Residents considering buying new houses

By
Friday, November 7, 2008

The bills are due, and Brown’s two co-ops don’t have the money to pay them. The Brown Association of Cooperative Housing, which manages Finlandia and Watermyn houses, is facing more than $10,000 in property taxes, maintenance and utility bills for both houses before the end of November.

Board members say BACH funds, which hit a low of $52 recently, are currently short about $7000. Residents are struggling to raise money before the end of the month and are considering selling one or both of the houses.

What exactly has caused the financial crisis at the co-ops is a matter of some debate. “The reality is you’re going to get a thousand different answers from a thousand people,” said Ben Biller, a student at Wheaton College and a Finlandia resident. Finlandia is located at the corner of Waterman and Brook streets, and Watermyn is on the corner of Waterman and Governor streets.

“No one’s accountable because no one has records, and that’s why we’re in all this trouble. No one can even look back and see what happened,” Biller added. Several other co-op residents interviewed also pointed to a lack of institutional records as a major source of the problem.

But missing records are not all that’s gotten the co-ops into money trouble. Problems with maintenance and upkeep on the two houses, both of which have required renovations to meet fire code regulations, as well as difficulties in renting out rooms over the summer have slowly bled money from BACH’s accounts.

The situation came to a head when Dan Widrew, BACH treasurer, was late in sending in the property taxes for the first quarter of last year. “What happened with the taxes was just pure stupidity on my part,” Widrew said.

Widrew said he was unaware that after one quarter’s property taxes were submitted late, the entire year became due at once. BACH continued paying taxes quarterly, while fines accrued on the unpaid taxes for the year.

“It didn’t occur to me,” Widrew said. “None of us are accountants or anything. We just show up and someone says, ‘I’ll be the accountant.’ That’s part of the idea of BACH.” Once BACH members became aware of the overdue taxes, they were forced to pay the entire amount at once, draining financial reserves.

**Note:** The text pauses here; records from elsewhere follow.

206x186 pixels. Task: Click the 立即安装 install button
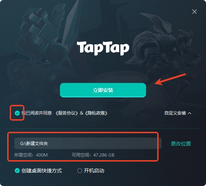tap(103, 90)
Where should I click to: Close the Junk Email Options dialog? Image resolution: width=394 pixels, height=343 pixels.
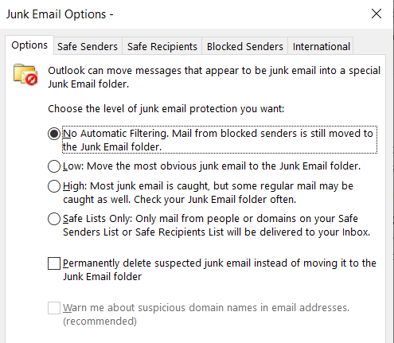(x=376, y=14)
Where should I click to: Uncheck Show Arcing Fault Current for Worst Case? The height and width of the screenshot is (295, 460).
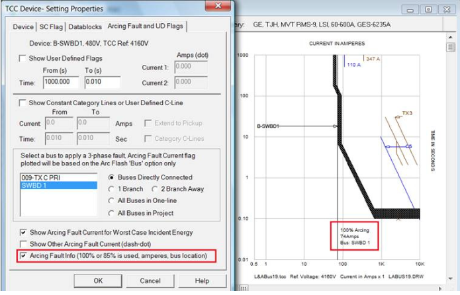[x=23, y=233]

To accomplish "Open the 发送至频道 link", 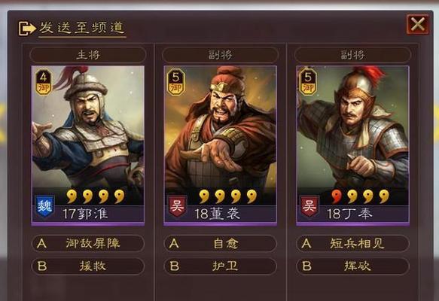I will (x=82, y=28).
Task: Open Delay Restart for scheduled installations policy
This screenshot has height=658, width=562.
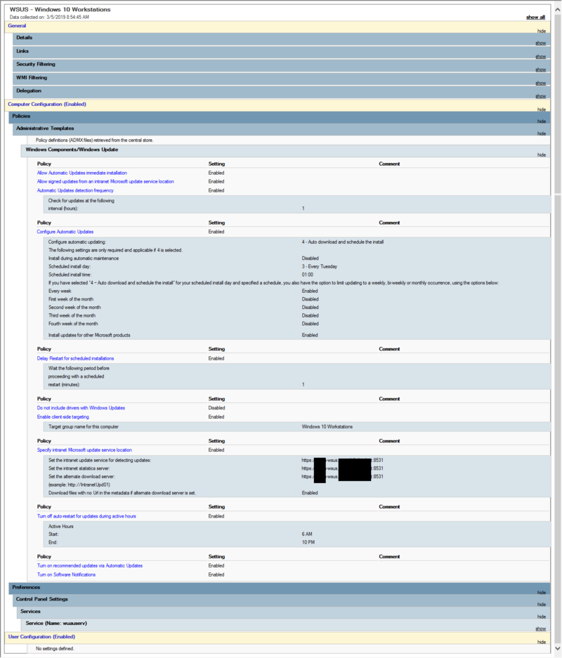Action: pos(75,357)
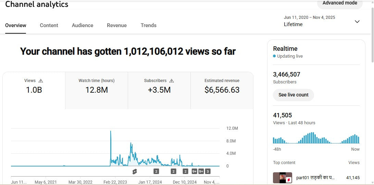Select the "3" video marker on timeline
The height and width of the screenshot is (185, 374).
click(x=208, y=171)
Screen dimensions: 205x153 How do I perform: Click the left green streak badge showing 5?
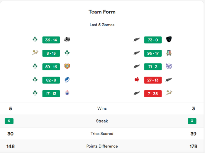(x=9, y=121)
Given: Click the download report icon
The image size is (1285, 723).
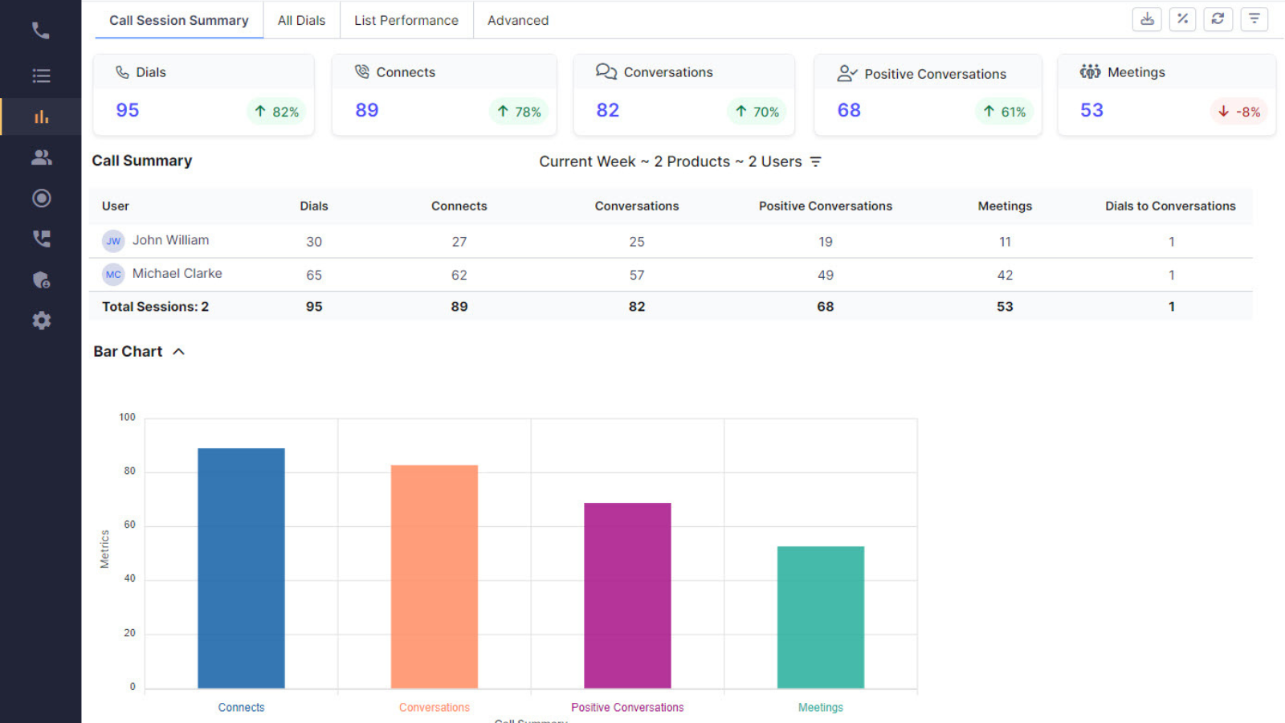Looking at the screenshot, I should click(1147, 19).
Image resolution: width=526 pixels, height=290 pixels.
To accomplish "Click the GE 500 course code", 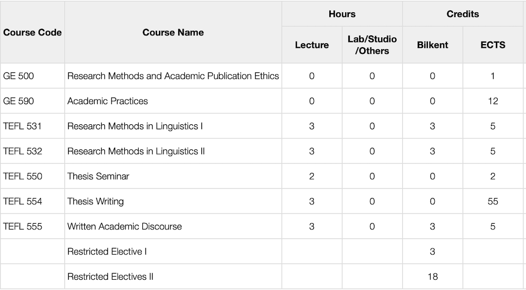I will 18,76.
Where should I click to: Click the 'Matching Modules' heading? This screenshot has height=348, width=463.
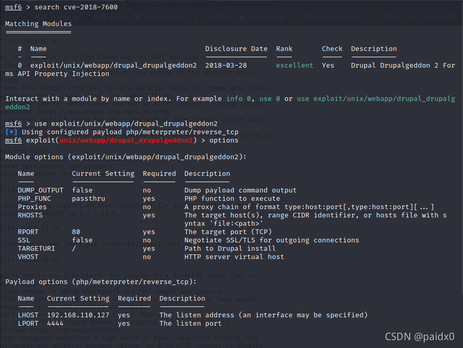39,23
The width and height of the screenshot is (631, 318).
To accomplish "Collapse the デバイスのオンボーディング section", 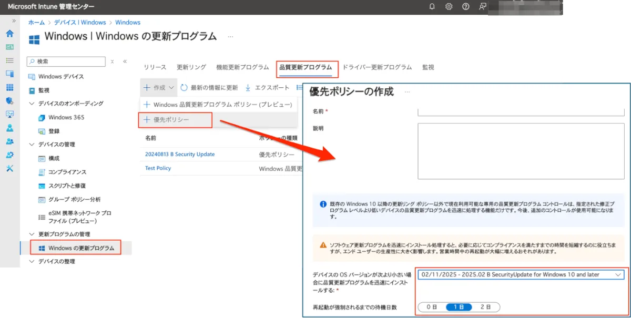I will 32,104.
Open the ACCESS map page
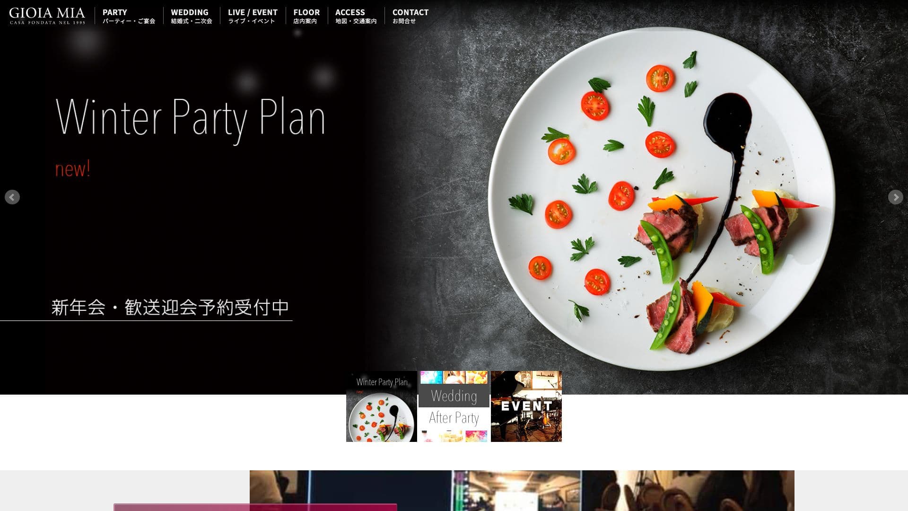Screen dimensions: 908x511 pyautogui.click(x=356, y=16)
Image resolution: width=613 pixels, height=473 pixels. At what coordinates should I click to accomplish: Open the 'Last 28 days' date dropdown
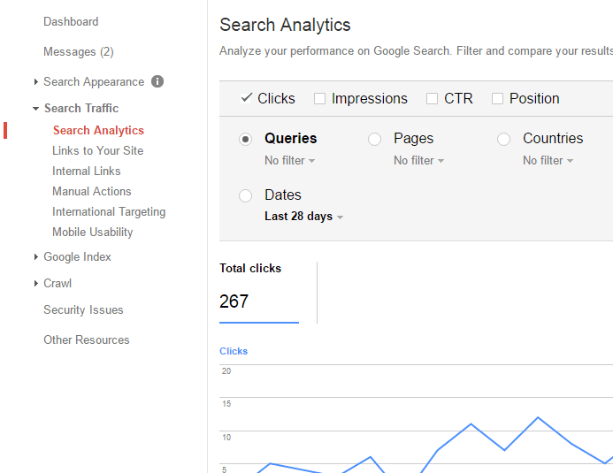(x=303, y=217)
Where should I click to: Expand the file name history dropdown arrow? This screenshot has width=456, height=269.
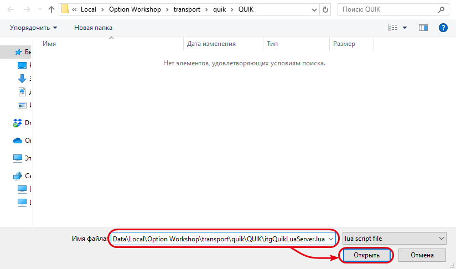pyautogui.click(x=331, y=239)
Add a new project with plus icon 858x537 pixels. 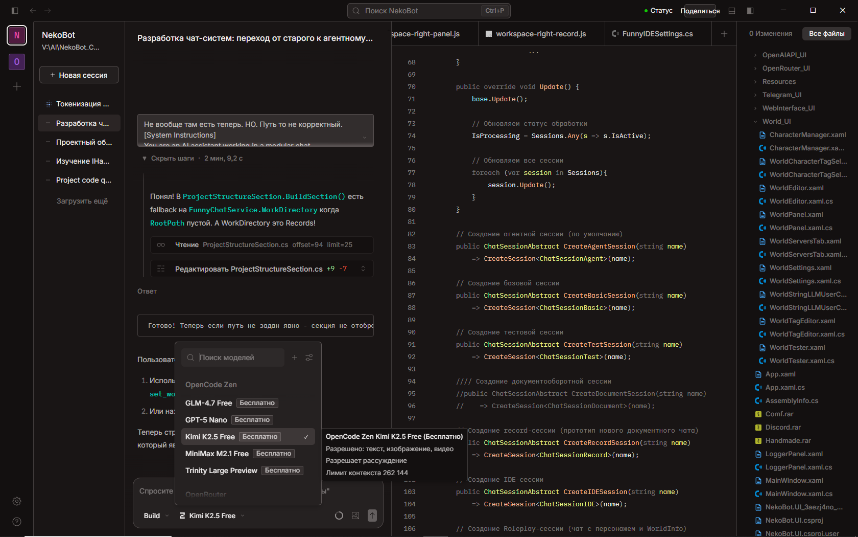pos(17,86)
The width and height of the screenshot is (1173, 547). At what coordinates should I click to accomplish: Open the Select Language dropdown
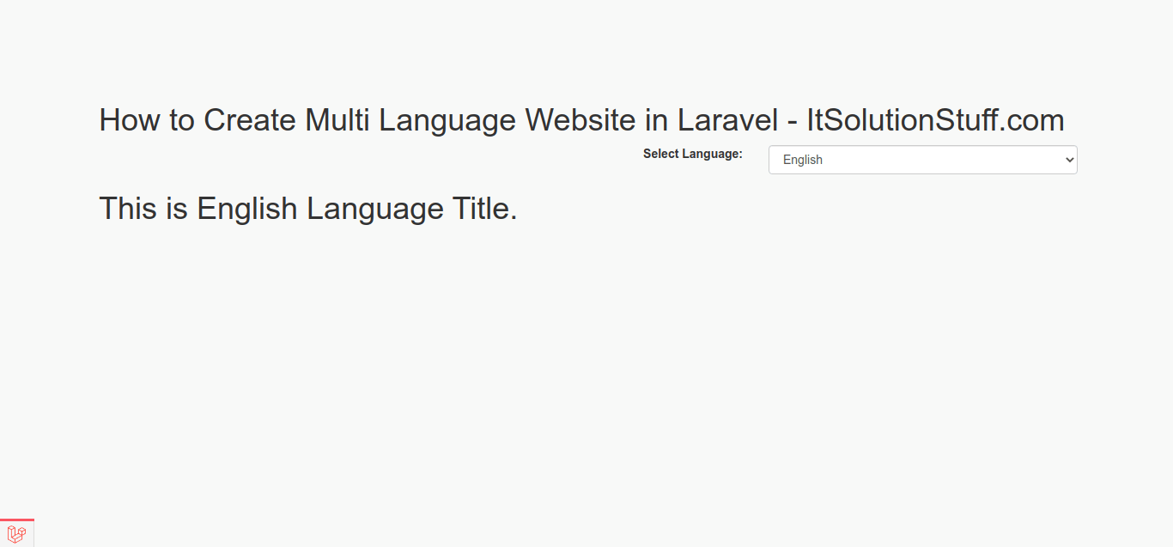pos(922,160)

The co-ops are now relying on monthly rent to sustain them, a difficult proposition considering that a part of BACH’s mission is to provide low-cost housing and that rent collection can be unreliable at times, residents said.

“We’re not very good at enforcement,” Watermyn resident Max Kennedy ’11 said. “We can’t track people down and get them to pay.”

Widrew said BACH approached Sovereign Bank looking for a loan but was denied because of the current credit crunch. “Sovereign basically told us, ‘Sorry, guys, we’re not giving out any loans unless you can come in with a bucket of gold as collateral,'” Widrew said.

Andrea Gaines ’10, also a Finlandia resident, said BACH is asking former residents for loans and donations to keep the co-ops afloat. Residents also sold items from the basement of Finlandia in an effort to raise funds, but netted under $20.

“We may be possibly selling one of the houses,” said Ashley Aguilar ’10, BACH board member and a resident of Finlandia. “We are realizing that the houses aren’t that sustainable because of maintenance and their age.”

Brendan Reddy-Best, a Watermyn resident, said selling the houses and purchasing more affordable properties is “not a decision yet, but something we have to consider,” adding that BACH is currently in negotiations with realtors. “It would be nice to be able to move to the West Side,” he added.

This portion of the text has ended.